“Violetleduc” adlı yazarı anlatan filmde Simone de Beauvoir şöyle der,”Edebiyat ‘dan daha iyi bir kurtuluş yolu tanımıyorum.’ Evet yazmaktan daha iyi bir kurtuluş yolu yok ; resim yapmaktan da.
“Rüzgarın hatıraları”ndaAram ,resim çizerek dertlerinden kurtulabiliyordu.Gerçekten kurtulabiliyor muydu?
İnsanoğlunun sevgi,yalnızlık ,boşluk gibi bireysel sorunlarının yanında yersiz,yurtsuz ;güllerin arasında hep bir diken olma , asıl rahatsızlık nedenleri değil miydi?
Aram’ın o resimleri çılgın bir ruh hali içinde yapıp soykırımı unutması mümkün mü?
Ya da kafasındaki sorulara bir cevap arayışı olan yazmayı hep sürdürmesi bir çıkış mıydı?
Sıradanlık nerde bitiyor sanat nerede başlıyordu?
Günlük kaygılar hep bir kapıya çıkmıyor muydu?
Mutluluk…
İnsanoğlunun evrende aradığı bu değil miydi?
Peki neydi mutluluk?
Tatlı bir gülüş,rüzgarın ılık nefesi,bir kafa sallayış…
Sıcaklık,anne şefkati???
Peki neydi mutluluk???
Sıcacık bir akşamüstü kanatlanan kuş ,vapurun bacasından çıkan bir duman ,kedinin şeffaf gözleri,bir çocuğun yanağını kaplayan gülüşü….
İçini karartan onca yalnızlığa rağmen saklanan bir istek,tenin teni özlemesi,yaranın sürekli kanaması.
Evreni var eden AŞK.
Kadının içten kahkahası,delicesine yazma isteği.
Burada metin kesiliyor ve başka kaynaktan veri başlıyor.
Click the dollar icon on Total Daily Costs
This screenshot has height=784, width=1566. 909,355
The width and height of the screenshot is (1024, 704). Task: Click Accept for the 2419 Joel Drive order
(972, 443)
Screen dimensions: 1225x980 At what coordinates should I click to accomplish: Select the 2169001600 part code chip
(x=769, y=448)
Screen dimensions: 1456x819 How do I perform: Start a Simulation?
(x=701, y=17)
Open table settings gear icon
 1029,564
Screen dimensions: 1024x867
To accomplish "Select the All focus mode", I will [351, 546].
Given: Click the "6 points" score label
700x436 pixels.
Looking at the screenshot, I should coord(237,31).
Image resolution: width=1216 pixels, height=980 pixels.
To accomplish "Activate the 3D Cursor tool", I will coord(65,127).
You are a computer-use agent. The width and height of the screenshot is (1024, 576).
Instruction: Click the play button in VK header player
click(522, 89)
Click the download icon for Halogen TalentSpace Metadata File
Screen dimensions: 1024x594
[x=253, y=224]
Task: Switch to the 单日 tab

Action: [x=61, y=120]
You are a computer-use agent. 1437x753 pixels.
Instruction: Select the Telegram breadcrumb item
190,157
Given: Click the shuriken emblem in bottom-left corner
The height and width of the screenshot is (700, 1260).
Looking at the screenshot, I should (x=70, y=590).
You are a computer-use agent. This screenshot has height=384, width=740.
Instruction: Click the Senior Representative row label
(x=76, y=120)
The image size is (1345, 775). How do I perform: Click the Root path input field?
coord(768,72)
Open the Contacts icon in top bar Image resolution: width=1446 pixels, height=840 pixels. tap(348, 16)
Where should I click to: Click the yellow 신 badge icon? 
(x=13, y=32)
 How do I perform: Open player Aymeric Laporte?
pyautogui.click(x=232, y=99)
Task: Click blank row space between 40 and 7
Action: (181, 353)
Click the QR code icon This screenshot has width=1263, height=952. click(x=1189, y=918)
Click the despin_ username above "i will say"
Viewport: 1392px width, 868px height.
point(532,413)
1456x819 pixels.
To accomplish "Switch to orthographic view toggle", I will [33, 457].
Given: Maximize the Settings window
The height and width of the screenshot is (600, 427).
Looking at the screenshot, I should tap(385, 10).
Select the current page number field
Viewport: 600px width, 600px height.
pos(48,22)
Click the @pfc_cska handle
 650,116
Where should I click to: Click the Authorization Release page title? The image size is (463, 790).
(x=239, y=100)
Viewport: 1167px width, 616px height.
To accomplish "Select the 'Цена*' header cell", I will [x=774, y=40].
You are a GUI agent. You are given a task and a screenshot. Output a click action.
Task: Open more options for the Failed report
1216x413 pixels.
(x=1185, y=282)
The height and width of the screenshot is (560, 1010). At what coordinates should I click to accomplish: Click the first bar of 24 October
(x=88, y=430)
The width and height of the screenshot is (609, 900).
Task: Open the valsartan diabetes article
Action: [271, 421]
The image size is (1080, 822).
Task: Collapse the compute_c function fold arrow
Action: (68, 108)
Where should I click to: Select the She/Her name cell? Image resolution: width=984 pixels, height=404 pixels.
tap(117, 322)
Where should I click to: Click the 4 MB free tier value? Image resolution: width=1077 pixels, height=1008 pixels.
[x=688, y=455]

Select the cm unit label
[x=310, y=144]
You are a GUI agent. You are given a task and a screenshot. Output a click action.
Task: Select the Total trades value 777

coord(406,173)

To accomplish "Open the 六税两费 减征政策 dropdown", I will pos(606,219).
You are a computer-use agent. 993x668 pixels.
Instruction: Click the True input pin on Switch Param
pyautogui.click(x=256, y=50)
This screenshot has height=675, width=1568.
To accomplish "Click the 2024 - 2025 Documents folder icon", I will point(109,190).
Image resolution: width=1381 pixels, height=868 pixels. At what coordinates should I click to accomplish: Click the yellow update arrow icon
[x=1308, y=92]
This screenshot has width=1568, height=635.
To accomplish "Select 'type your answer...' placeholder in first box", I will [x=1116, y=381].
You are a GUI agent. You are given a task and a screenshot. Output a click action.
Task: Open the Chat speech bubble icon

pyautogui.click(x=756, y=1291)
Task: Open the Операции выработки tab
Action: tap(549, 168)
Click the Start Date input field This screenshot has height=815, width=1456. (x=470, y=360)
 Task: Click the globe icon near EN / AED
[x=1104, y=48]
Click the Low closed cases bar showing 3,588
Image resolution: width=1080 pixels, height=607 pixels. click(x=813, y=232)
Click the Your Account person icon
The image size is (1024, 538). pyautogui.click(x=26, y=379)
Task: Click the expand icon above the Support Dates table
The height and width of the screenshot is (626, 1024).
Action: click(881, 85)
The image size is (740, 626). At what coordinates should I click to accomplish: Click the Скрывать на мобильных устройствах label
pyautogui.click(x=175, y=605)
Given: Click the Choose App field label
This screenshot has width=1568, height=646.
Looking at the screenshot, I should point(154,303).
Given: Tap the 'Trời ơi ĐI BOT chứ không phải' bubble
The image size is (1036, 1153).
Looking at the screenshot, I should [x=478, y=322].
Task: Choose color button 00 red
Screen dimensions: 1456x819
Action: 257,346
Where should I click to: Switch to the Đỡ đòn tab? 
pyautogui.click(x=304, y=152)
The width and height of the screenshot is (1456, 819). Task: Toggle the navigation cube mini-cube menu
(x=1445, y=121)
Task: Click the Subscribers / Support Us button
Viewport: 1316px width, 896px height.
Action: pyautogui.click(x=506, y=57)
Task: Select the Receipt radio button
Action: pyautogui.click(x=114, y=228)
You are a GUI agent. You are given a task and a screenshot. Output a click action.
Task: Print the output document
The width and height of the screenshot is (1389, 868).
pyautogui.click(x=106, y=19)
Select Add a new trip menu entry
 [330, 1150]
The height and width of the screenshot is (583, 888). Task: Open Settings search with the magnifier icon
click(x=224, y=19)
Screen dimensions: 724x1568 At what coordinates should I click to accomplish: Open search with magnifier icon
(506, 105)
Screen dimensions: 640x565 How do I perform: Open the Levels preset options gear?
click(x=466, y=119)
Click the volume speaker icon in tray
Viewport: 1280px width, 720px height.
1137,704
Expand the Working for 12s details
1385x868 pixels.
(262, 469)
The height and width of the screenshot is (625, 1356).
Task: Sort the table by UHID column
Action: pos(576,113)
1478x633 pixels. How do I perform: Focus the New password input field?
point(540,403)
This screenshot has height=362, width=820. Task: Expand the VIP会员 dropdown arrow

Sessizlik içinden kopup gelen çığlık.
Yeşilin elli tonu ,durgun akan bir nehir tahta barakalı balıkçı barınağı…
Saçların savrulması,güneşinparlaklığı,çayırlarda bir koşma isteği…
Bir bakış.. elinden tutuş,uzaklara savruluş…
Eylemler ,grevler fabrika servisleri,halaylar,türküler…
Gözgöze geliş…Sanki hep oradaymış hiç gitmemiş gibi bir duruş,söz veriş.
Neydi mutluluk.
Kendini bulmak;bir kitapta bir öyküde bir şiirde.